Este Protocolo prevê ainda a articulação entre as partes no domínio da guarda de valores apreendidos pela PJ, incluindo moeda nacional e estrangeira, bem como demais apreensões ligadas à criminalidade económico-financeira, assegurando os procedimentos necessários de custódia, conservação e devolução, nos termos legais aplicáveis.
Durante o acto de assinatura, os representantes das duas instituições sublinharam a importância do Protocolo, destacando que o mesmo vem formalizar um acordo já existente e reforçar a cooperação institucional no combate à criminalidade, fortalecendo meios, procedimentos e estratégias conjuntas ao serviço da sociedade cabo-verdiana.

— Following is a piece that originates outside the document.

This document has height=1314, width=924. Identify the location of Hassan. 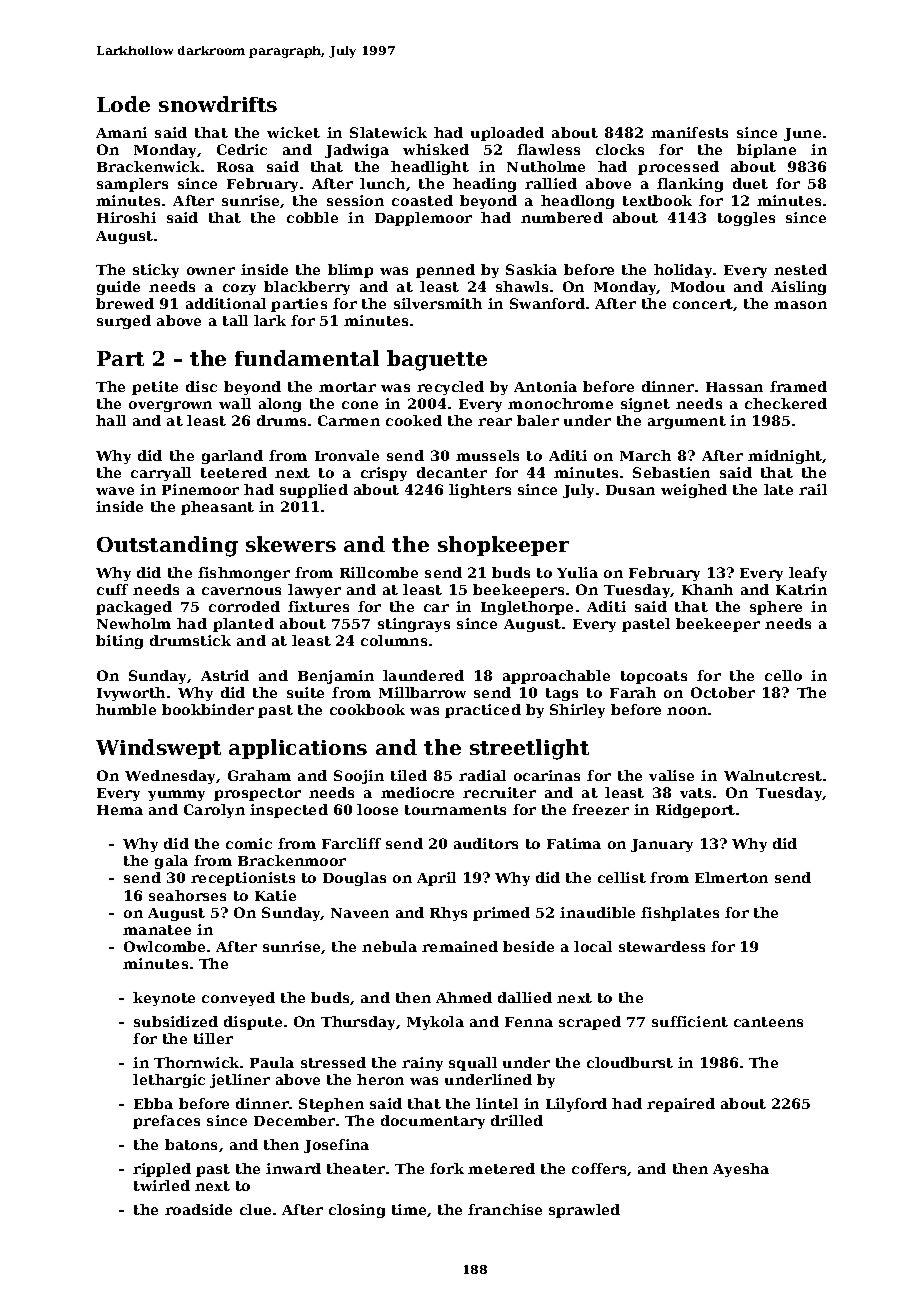
(734, 387).
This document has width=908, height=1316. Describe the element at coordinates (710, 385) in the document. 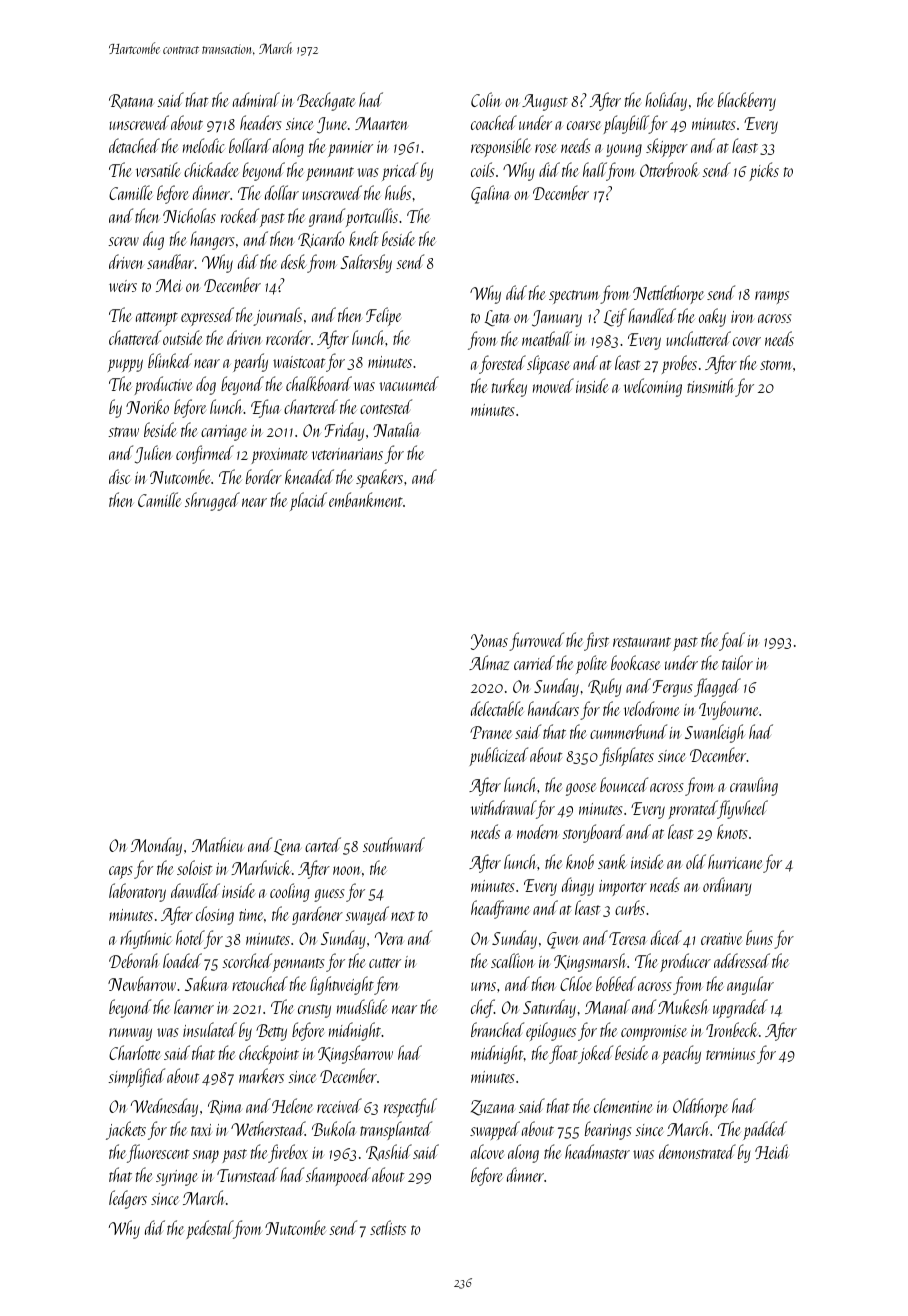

O Director Nacional da PJ, Manuel da Lomba, e a respectiva comitiva, e o Governador do Banco de Cabo Verde, Óscar Santos, igualmente acompanhado pela sua comitiva, trocaram ainda informações relativamente aos procedimentos adoptados por ambas as instituições no que concerne ao desaparecimento de moedas nacionais, ao desenrolar do modus operandi identificado, aos resultados já alcançados e às diligências ainda em curso, bem como ao controlo de moedas internacionais em circulação entre as ilhas do arquipélago.
Ainda sobre este ponto, o Director Nacional da PJ reforçou o trabalho desenvolvido pela instituição nesta área, destacando o reforço dos meios humanos, com o recrutamento, no último concurso, de mais seis especialistas nas áreas de falsificação e documentoscopia para o Laboratório da Polícia Científica, bem como a aquisição de novos meios tecnológicos para o referido laboratório.
“Com este Protocolo, a PJ e o BCV fortalecem ainda mais a cooperação no combate à criminalidade económico-financeira, contribuindo para a protecção da integridade do dinheiro em circulação e para a salvaguarda da confiança da sociedade no sistema monetário nacional”, frisou a PJ.